Compass with red needle representing European digital sovereignty
Leaseweb European Sovereign Cloud

Leaseweb, the Dutch IaaS provider, has outlined a year's worth of development on its European Cloud Campus project, part of the Important Projects of Common European Interest on Cloud Infrastructure and Services (IPCEI-CIS) programme. The company is the only Dutch cloud provider participating directly in the EU initiative, which aims to build continent-wide sovereign cloud and edge infrastructure.

The technical progress reported centres on Leaseweb's public cloud compute layer, which now supports autoscaling and load balancing. Storage connectivity over private networks has been completed, and the company is working on programmable virtual overlay networking to add flexibility to tenant environments. On the developer tooling side, Leaseweb has released an initial compute API with open definitions and a Terraform provider, targeting the automation workflows that enterprise and mid-market customers increasingly treat as non-negotiable.

Platform monitoring and management tools have also been rolled out, though Leaseweb describes these as "continuously expanding" — language that suggests the platform remains some distance from production maturity for large-scale workloads. This is unsurprising for a project operating within the IPCEI-CIS framework, which is designed to fund pre-competitive R&D and infrastructure development rather than commercially ready services.

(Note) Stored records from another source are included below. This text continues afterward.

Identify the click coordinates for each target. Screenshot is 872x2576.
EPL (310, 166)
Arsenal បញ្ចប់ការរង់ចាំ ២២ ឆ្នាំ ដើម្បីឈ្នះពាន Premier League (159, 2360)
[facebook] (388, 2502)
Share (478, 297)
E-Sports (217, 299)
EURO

Beyond the technology, Leaseweb has invested in community engagement through 2025, hosting a Tech Summit, a Cloud Resilience Roundtable, and participating in the World Open Innovation Conference. The company also made 58 open-source contributions across various projects during the year.

From expanding our compute and container platforms to releasing open APIs and developer tools, these efforts demonstrate how industry and technology are coming together to build flexible, secure, and scalable cloud infrastructure for Europe.

Robert van der Meulen, Director Product Strategy, Leaseweb

The broader context here is the EU's ongoing effort to reduce dependence on US hyperscalers for critical infrastructure. IPCEI-CIS sits alongside initiatives like Gaia-X and the European Chips Act as part of a wider digital sovereignty push, though progress across these programmes has been uneven and commercial adoption of European sovereign cloud alternatives remains limited.